Restoration of immune system function is accelerated in immunocompromised mice by the B-cell-tropic isoxazole R-11

Background: Restoration of impaired immune response in immunocompromised patients is a crucial problem. In this study we evaluated the efficacy of isoxazole R-11 in reconstitution of the immune response in immunosuppressed mice. Methods: Mice were given a sublethal dose (250 mg/kg b.w.) of cyclophosphamide (CP). The cellular immune response to ovalbumin (OVA) and the humoral immune response to sheep erythrocytes (SRBC) were generated. R-11 was administered at repetitive, intraperitoneal doses (20 mu g/mouse) until determination of the immune responses: 7 and 15 doses on alternate days for cellular and humoral immune response, respectively.

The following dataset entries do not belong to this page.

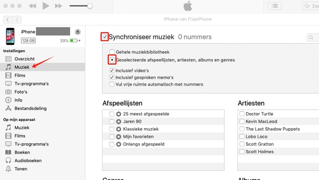Click the rewind previous track icon
The width and height of the screenshot is (319, 180).
pyautogui.click(x=33, y=6)

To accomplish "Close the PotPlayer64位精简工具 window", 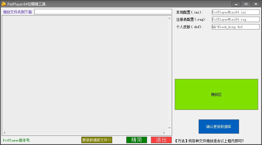I will [256, 4].
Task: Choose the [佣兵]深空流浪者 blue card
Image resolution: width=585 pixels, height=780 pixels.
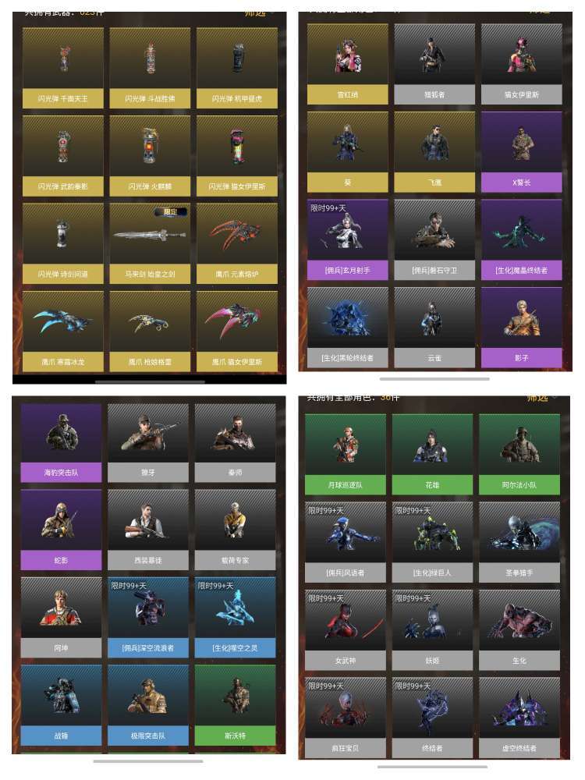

For phenotypic studies R-11 was given per os, at a single dose of 20 mu g/mouse. The ability of R-11 to affect interleukin-6 (IL-6) production was determined in the whole human blood cell culture. Results: R-11 increased the content of CD19+ cells in the spleens and lymph nodes with a concomitant decrease of CD3+ and CD4+ cells. The compound significantly accelerated restoration of both cellular and humoral immune responses, elevated the numbers of circulating leukocytes and splenocytes and normalized the blood cell picture. Supplementary experiments showed that R-11 was not toxic with regard to human peripheral blood mononuclear cells (PBMC) and that it upregulated IL-6 production in blood cell culture stimulated with lipopolysaccharide (LPS). Conclusions: We demonstrated that R-11 is likely a B-cell tropic agent which can restore both cellular and humoral immune responses in immunocompromised mice and may have a potential to be applied in therapy of immunocompromised patients.